もともとそういう魅力のある人なんだと思うが、私が惹かれた理由はもうひとつある。セドリック・クラピッシュとの相性の良さが抜群で新作の“Paris”で6本を数えるが、クラピッシュ作品中のデュリスがどれをとってもキャラクターがいいのだ。基本的にクラピッシュ作品は大好きなんだけど、デュリスに注目したのはクラピッシュ作品がきっかけ。じゃなかったら、私の好みの違いからしてもそれほど気に留める俳優にならなかったかもしれない〜。
デュリスのデビューはクラピッシュの「青春シンドローム」に始まる。これを観たのはつい最近。高校時代の同級生4人がある病院で再会する。そこにデュリスはいない。高校時代の場面に戻ってとっても可愛らしい彼等とデュリスの姿があった。学校という体制に反撥し、バカ騒ぎを繰り返しながらも、一方では丸め込まれるものあり、高校生ならではの悩みにぶち当たり、悩み、傷つき・・・。よくある話かもしれないけど、素直にどこか染み入ってしまう。デュリスのキャラクターがまた、しんみりさせる役どころ。クラピッシュが彼を気に入って起用する訳がなんとなくわかる気がする。
私が最初にデュリスを気に入ったのは同じクラピッシュ作品の「パリの確率」だった。これがまた変わった作品でSF?コメディ?なんとも形容しがたい変わった作品なんだが、かなり好きなんだよねぇ。デュリスと名優ジャン・ポール・ベルモントの関係が可笑しいったらない。なんつったってデュリスのほうが“パパ”ですもん。
作品が面白かったのでそれで憶えていたデュリスを、好きだなーと思ったのは「スパニッシュ・アパートメント」から。これもクラピッシュ作品だと知って彼とのコンビを改めて追いかけ始めることになった。
「スパニッシュ・アパートメント」は続編の「ロシアン・ドールズ」と合わせて私の永久保存版。バルセロナに集まったヨーロッパ各国の学生たちの青春ドラマだが、中心となるデュリスの魅力大爆発。このデュリスのキャラクターは決して褒められたキャラクターではないんだけど、“20代から30代の男(の子?)ってこんなもんだよ〜”と、女の私はそう思う。生々しくはあるけれど、とっても素直。誘惑に駆られることもあり、そして裏切ってしまうこともある。それを後悔して焦り、本当に愛する人のもとに全力で戻ろうとする。それでいいじゃないの、可愛いじゃないの!内心、一時は泣いてしまっても、怒りまくっていたとしても、受け止めて許してやれる女になりたいと私は思うのだ。

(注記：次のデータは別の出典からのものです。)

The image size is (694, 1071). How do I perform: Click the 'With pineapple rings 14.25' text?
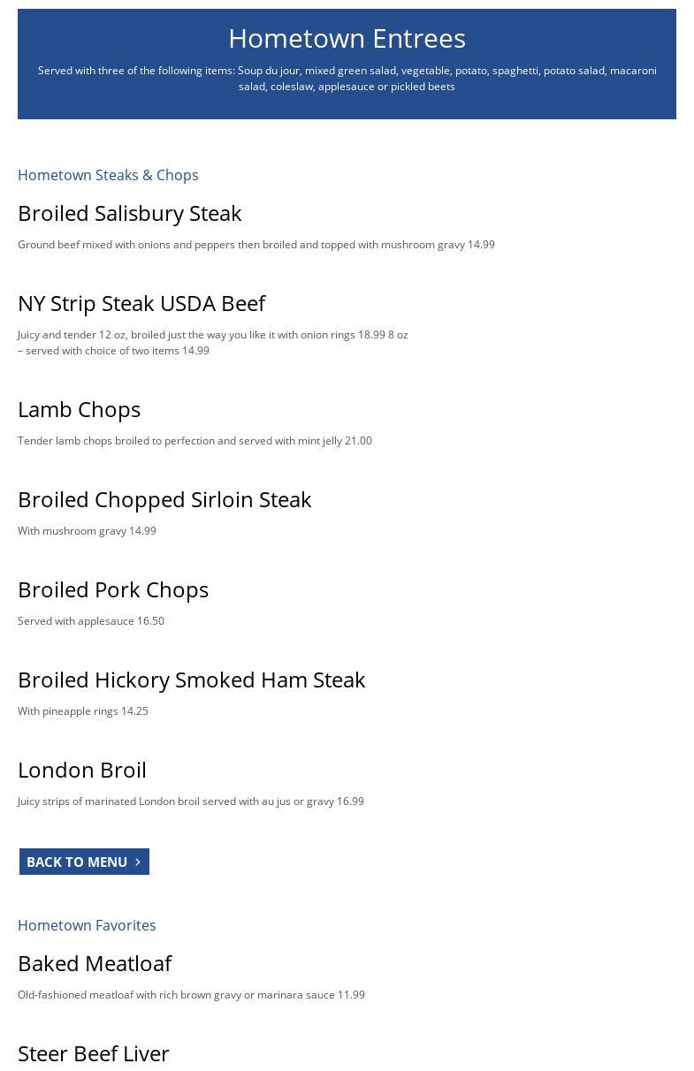point(83,711)
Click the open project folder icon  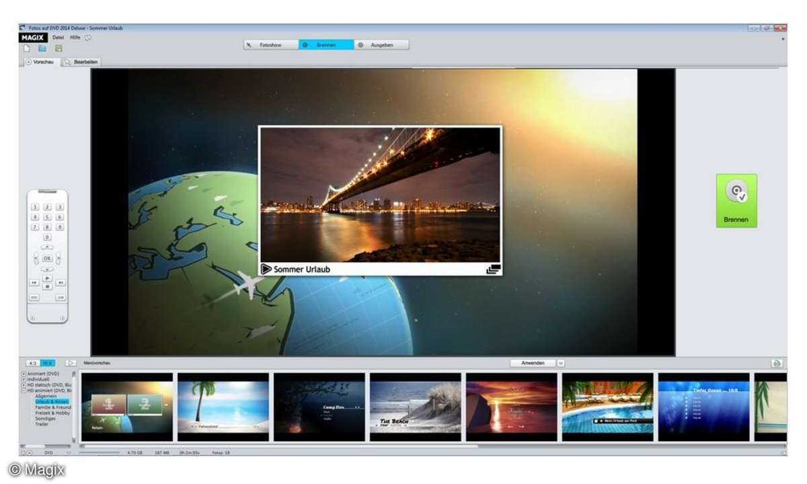tap(42, 48)
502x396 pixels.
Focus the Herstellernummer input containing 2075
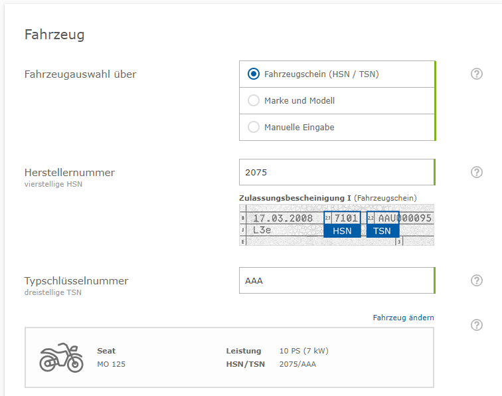click(x=336, y=172)
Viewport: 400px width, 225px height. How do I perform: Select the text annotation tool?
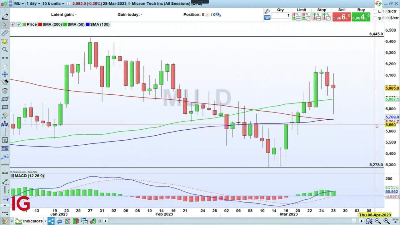[5, 140]
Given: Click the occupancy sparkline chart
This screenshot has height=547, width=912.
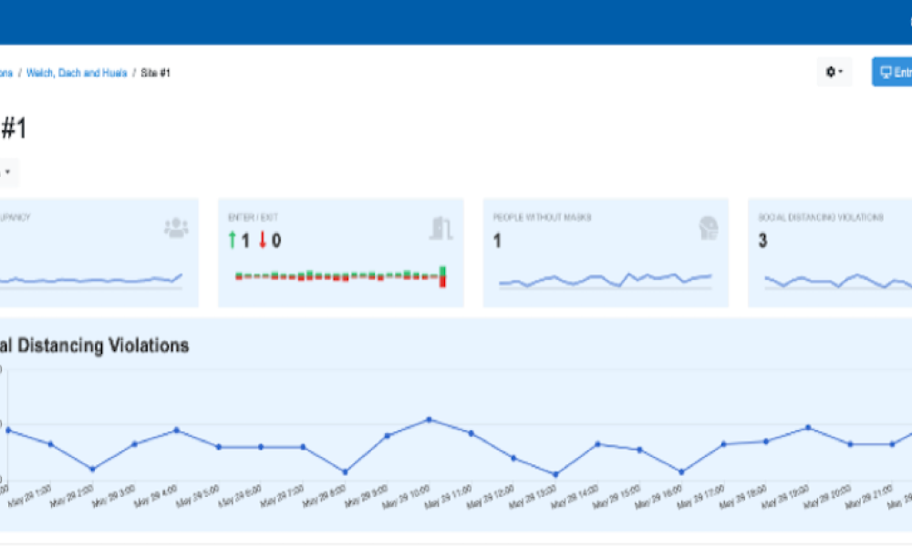Looking at the screenshot, I should [x=90, y=280].
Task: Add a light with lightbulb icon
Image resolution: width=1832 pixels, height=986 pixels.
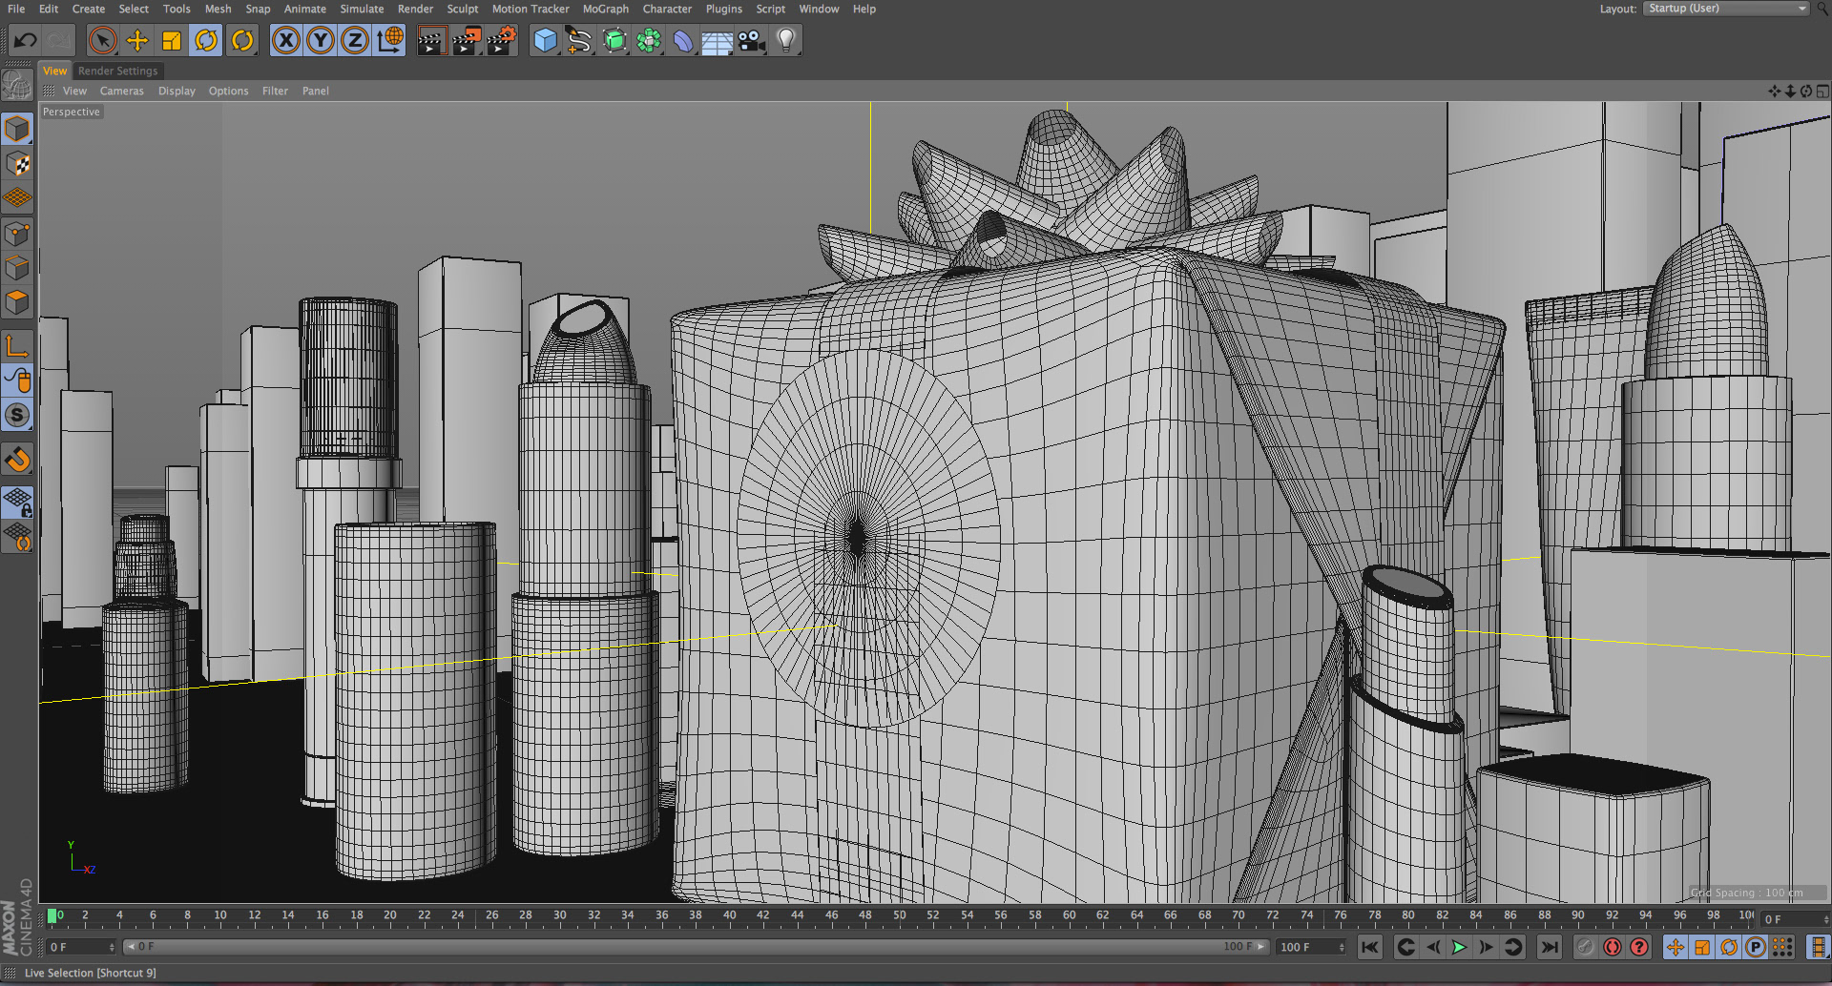Action: coord(785,41)
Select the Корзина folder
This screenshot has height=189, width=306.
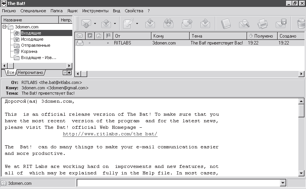tap(29, 51)
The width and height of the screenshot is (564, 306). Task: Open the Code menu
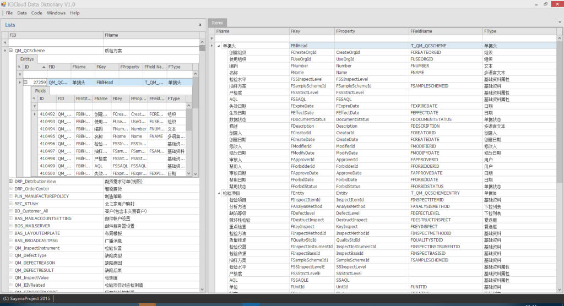[36, 13]
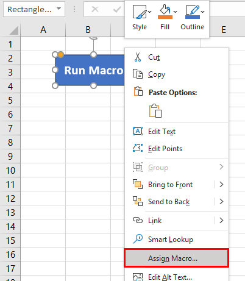Click the Link chain icon
The width and height of the screenshot is (245, 281).
point(138,220)
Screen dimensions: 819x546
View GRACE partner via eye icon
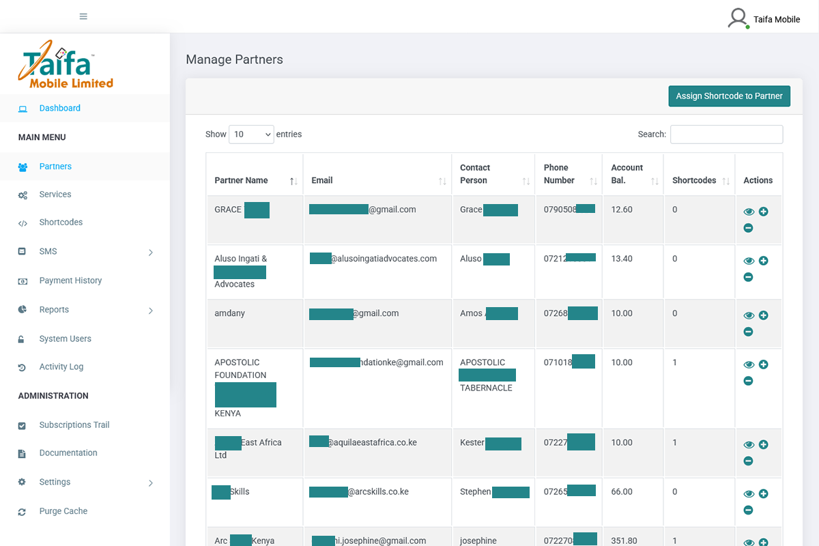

そう、許せてしまう可愛さがデュリスにはある。そんな男のリアルさというか素直さというか、ストレートに伝わってきて、ある意味清々しいとさえ思えるのだよね。これって、デュリスだからかもしれない。世の男どもみんなに通用することではないでしょうな(笑)。
この2本で決定的に気に入ってしまったデュリスだが、彼の魅力は作家性のある監督にとっても感じるものがあるらしく、トニー・ガトリフにも気に入られて「ガッジョ・ディーロ」「愛より強い旅」。ジャック・オディアールの「真夜中のピアニスト」に起用される。
クラピッシュ作品に見られる素直な若者像とはまた違ったタイプの役だが、どれも見応えあり、俳優としてのデュリスの幅の広さを認識した。ガトリフ作品のデュリスは野生児そのもの。溢れんばかりの生を撒き散らしながら旅する青年が、眩しいくらいスクリーンいっぱいに飛び跳ねている印象を与える。
「真夜中のピアニスト」はフィルムノアールといったタッチの作品だが、タイプは違えども彼が演じる青年に、やはり人間としての生を常に感じるのだよね。何か発するオーラみたいなものがあるのかなぁ。